> **Passage for review**
During Camp GLOW‘s closing ceremony, the campers listened to the sagacious words of Rwandan Honorable Member of Parliament Euthalie Nyirabega, who encouraged the girls to use their time efficiently in order to achieve their personal goals. "I am sure that we will be hearing from ladies who are Rwanda‘s future leaders that have participated in Camp GLOW," said Shaida Kamali. While Camp GLOW exhorts its campers to set ambitious personal and professional goals, one the camp‘s strongest themes is that true leadership starts within. "We would love if someone becomes the leader of Rwanda," said Emily Dubois Hollander. "But the most important thing is that girls become the leaders of their own lives."

Above: PCV Ashley Williamson advises a GLOW camper about interview skills. Below: Camp BE facilitators and campers

BE
If Rwandan girls are leading our world, Rwandan boys will be beside them, working as a team. BE, Peace Corps Rwanda‘s leadership camp for boys, stands for Boys Excelling. Camp BE was held for the first time in Rwanda in the week following Camp GLOW from December 15-20, 2010 and it hosted 64 boys whose ages ranged from 15 to 20.

 "We hosted Camp BE because boys are an equally important part of female empowerment," said PCV Meredith Lu, one of the Camp BE directors. "You can open as many doors for girls as possible, but their male peers help bring female development into something tangible."

Certain BE participants seemed to echo Lu‘s philosophy. "Our own country wants men and women to be equal," said camper Julius Mwesige. "Gender balance is needed in Rwanda," he said. The BE curriculum included lessons that discussed traditional and modern gender roles in Rwanda. Its themes, which included leadership skills, career counseling, HIV prevention, and life skills, were similar to those of Camp GLOW.

One lesson involved learning how to say delay or say no to sex. "This lesson was especially important for boys," Lu said. "Often, it‘s the girl who needs to learn to say "no," but it‘s just as important for a boy to learn how to respect her opinion. Sometimes, the boy says "no." It‘s not just the girl‘s role. Boys and girls can be partners in delaying sex," she added.

> **Records shown**
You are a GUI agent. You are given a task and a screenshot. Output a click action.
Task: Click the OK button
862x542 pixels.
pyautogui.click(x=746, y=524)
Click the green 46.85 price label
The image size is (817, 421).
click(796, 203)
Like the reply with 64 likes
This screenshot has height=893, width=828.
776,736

> **Work to complete**
Resume the account of Peace Corps Rwanda's Camp GLOW and Camp BE, picking up right after its last sentence.

> **Output below**
Camper Jimmy Gaston Ndagijimana considered his most valuable lesson to be a health-related one. "I learned how to use a condom and also the difference between HIV and AIDS," he said. Jimmy, who plans to be a computer engineer, also realized the value of setting goals. "What you think, you can do, and you can be. What you dream, you can do, and you can be."

  As in Camp GLOW, PCVs and Rwandans worked in tandem as facilitators. PCV Avery Karlowich attested to the powerful combination of cross-cultural teamwork. "Working together was a way to connect with someone who grew up in this culture who was trying to instill confidence in these boys that they are future leaders," she said. Likewise, Rwandan facilitator Remy Dusange appreciated the chance to work with Americans. "PCVs care about their campers . . . they use jokes and humor to show them that they are close to them," he said.

Domicien Ndayizeye, a camper who wants to be a doctor, plans to share what he learned at Camp BE with his village. "I live in the countryside, and I want to teach my community how to use condoms in our English club," he said. "Then, they can teach the skills to their own families." Similarly, Julius is determined to impart his knowledge to friends back home. "I want to keep on advising people, as there are so many people who don‘t know where they are going, they don‘t dream; they just live. It‘s better to continue to teach others."